Top of The input

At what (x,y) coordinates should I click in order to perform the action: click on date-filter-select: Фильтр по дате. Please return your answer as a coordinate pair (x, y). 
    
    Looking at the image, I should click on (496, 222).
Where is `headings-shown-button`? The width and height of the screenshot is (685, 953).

Bottom of The input
Top of The input

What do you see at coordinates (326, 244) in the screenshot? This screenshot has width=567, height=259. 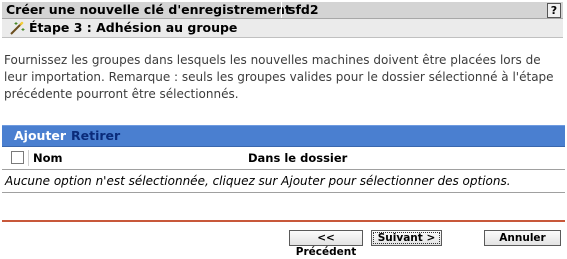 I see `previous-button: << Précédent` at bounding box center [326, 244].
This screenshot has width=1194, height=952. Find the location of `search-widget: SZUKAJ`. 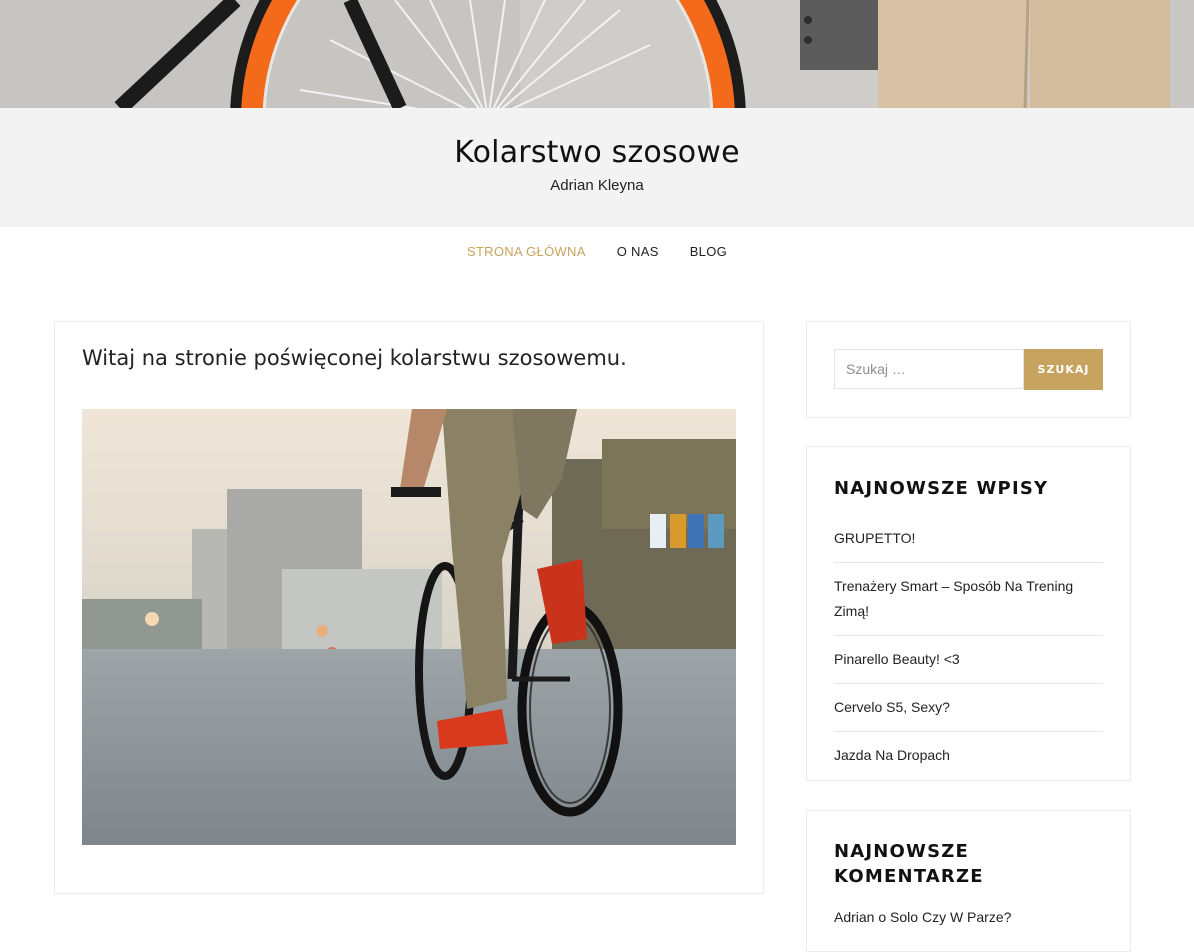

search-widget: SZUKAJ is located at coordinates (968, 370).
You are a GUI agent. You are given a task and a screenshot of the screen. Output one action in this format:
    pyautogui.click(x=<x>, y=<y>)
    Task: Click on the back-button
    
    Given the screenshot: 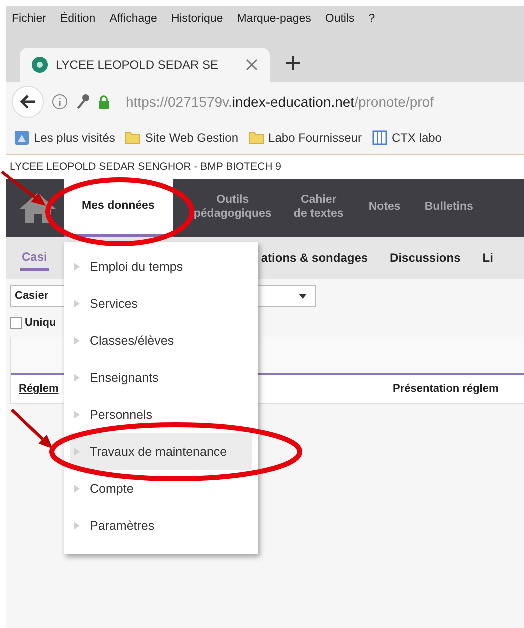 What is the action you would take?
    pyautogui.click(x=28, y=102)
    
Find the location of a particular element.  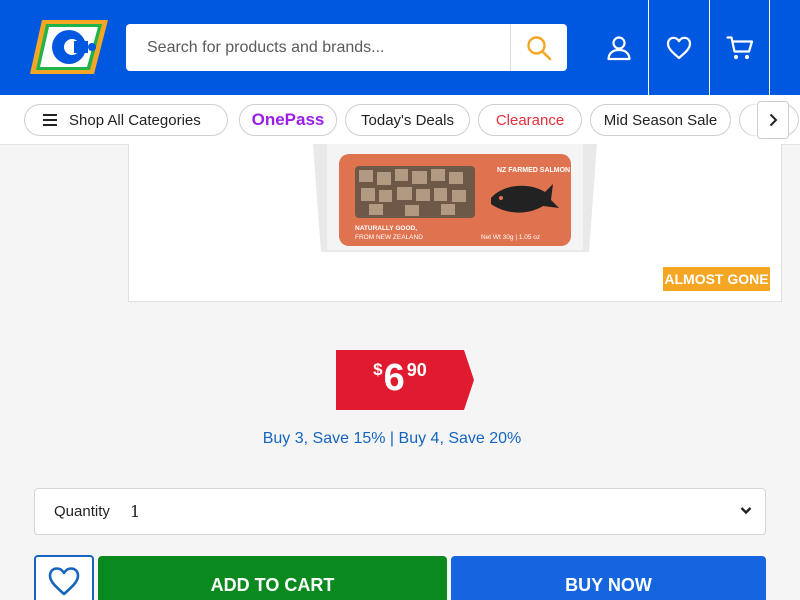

Bottom of The input
Top of The input

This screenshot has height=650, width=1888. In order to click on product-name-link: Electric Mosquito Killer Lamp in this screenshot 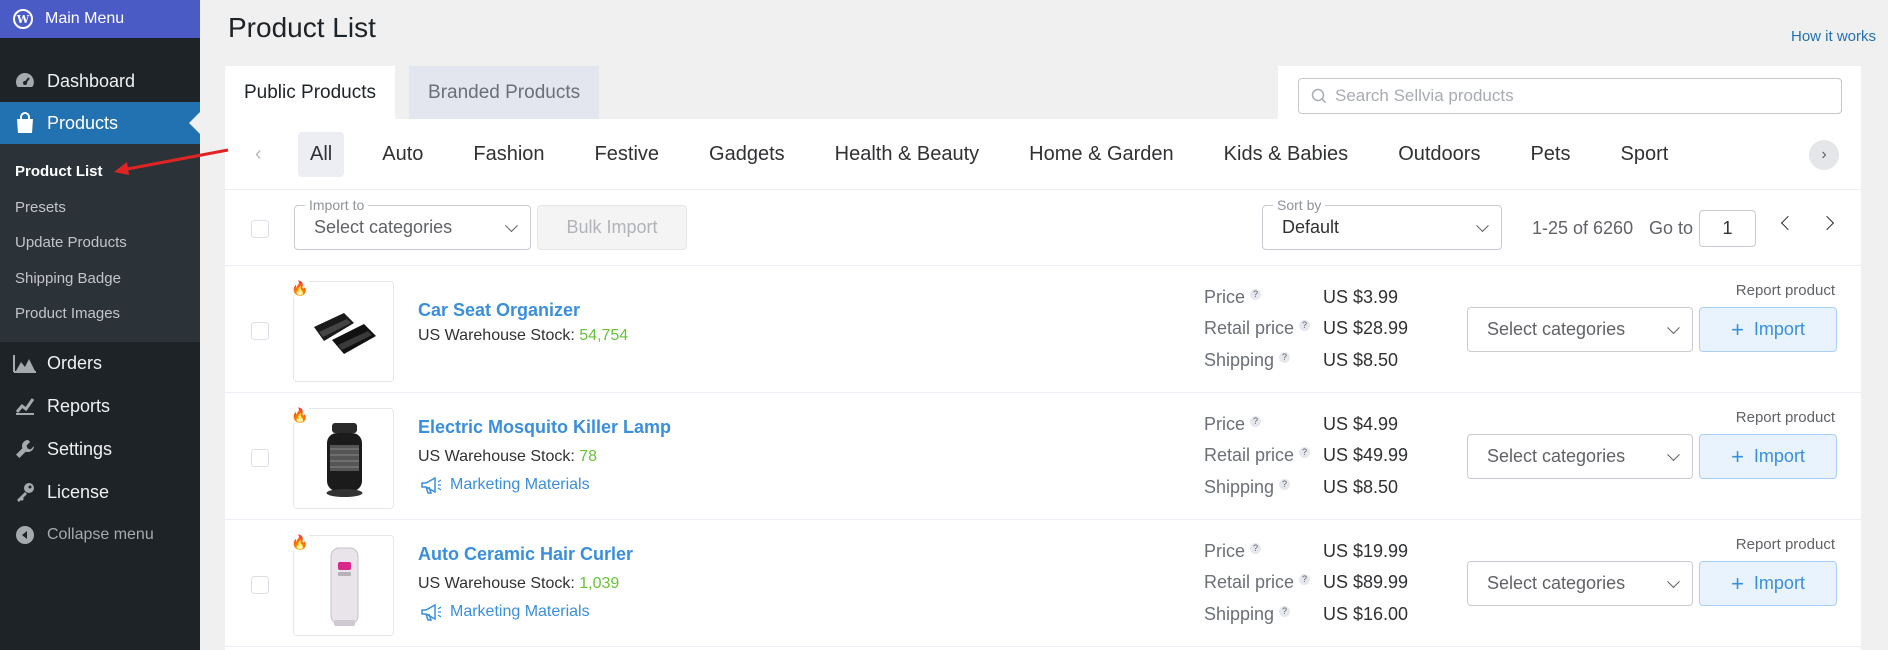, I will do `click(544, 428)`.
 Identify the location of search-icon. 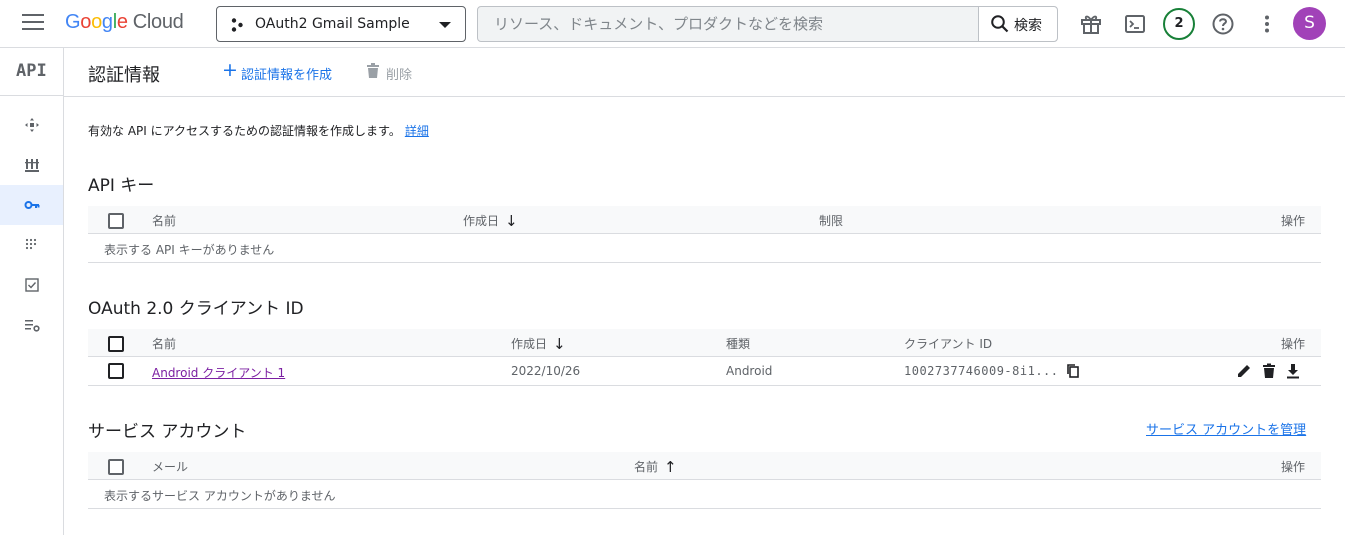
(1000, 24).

Bottom of The input

Problem to solve:
Could you update the entries beginning at the line that has "At what (x,y)" and stopping after the line that has "is (685, 953).", putting "pair of numbers" in place of "coordinate pair" and leaving everything else as it is?

Task result:
At what (x,y) coordinates should I click in order to perform the action: click on date-filter-select: Фильтр по дате. Please return your answer as a pair of numbers (x, y). 
    
    Looking at the image, I should click on (496, 222).
Where is `headings-shown-button`? The width and height of the screenshot is (685, 953).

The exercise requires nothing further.